Does anyone know whether there are any rules regarding what is considered Forgotten Realms canon and what is not?

Specifically, I'm wondering if the Scales of War adventure path is canon, or if there are clues in past 5e products that might hint at an answer. Scales of War appeared in the online Dungeon magazine (issues #156-175) once the Paizo contract ended and ownership of the magazine went to Wizards of the Coast.

For comparison, in Dungeon #196 (Nov 2011) there is a Backdrop: Moonshae Isles article, and the information therein closely matches the Adventurer's League approved Moonshaes Regional Guide put out by Baldman Games in 2018. That's a pretty clear example of something from WotC's online Dungeon magazine being recognized as canonical in the Forgotten Realms.
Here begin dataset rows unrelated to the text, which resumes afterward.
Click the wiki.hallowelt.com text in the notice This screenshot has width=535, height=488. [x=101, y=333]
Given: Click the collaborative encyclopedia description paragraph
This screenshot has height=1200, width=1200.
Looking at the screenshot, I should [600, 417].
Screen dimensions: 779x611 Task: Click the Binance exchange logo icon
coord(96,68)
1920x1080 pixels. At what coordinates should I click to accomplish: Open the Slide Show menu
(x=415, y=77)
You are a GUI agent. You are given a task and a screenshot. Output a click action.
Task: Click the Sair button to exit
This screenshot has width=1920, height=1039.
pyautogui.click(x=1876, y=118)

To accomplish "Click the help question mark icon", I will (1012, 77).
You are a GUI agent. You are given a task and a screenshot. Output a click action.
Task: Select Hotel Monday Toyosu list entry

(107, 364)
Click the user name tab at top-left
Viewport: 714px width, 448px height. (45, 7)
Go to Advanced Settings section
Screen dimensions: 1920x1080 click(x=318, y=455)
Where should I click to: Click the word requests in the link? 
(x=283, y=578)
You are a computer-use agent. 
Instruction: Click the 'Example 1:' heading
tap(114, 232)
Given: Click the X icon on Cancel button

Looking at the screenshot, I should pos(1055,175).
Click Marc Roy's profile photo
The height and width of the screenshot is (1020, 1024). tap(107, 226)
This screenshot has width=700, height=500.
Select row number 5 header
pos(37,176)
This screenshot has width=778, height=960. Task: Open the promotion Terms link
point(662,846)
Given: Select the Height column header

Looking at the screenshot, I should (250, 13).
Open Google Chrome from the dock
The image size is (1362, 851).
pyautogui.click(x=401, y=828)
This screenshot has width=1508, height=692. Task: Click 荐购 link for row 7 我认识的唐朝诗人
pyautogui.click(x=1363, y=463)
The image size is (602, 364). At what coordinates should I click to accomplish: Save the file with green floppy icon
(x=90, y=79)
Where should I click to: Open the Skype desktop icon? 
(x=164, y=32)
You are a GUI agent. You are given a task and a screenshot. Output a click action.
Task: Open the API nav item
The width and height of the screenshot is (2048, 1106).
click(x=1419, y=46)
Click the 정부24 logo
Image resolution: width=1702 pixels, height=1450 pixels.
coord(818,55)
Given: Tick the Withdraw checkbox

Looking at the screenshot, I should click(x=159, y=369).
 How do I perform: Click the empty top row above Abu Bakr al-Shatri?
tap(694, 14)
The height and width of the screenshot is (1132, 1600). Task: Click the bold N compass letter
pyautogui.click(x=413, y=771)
The issue I'm wondering about with Scales of War is that while it starts in the independent setting of Elsir Vale (same pseudo-setting as Red Hand of Doom), it soon expands to planar locations that are part of the "Forgotten Realms verse" (e.g. Gloomwrought, Shra'kt'lor). Among these is Tu'narath which becomes occupied by Tiamat's forces. The adventure describes Vlaakith CLVII having been slain (presumably following up on events from The Lich Queen's Beloved in Dungeon #100), Tiamat breaking the pact with the githyanki, and Gith's spirit possessing Vlaakith's successor. I am trying to ascertain if this Vlaakith CLVII and Gith are the same as in the "Forgotten Realms verse" or if they are strictly "Elsir Vale" versions.

EDIT: Obviously, the importance of canon at an individual table is up to each group to decide. I understand that for many groups it's not going to be important. Not making any judgments about canonicity, just asking a question.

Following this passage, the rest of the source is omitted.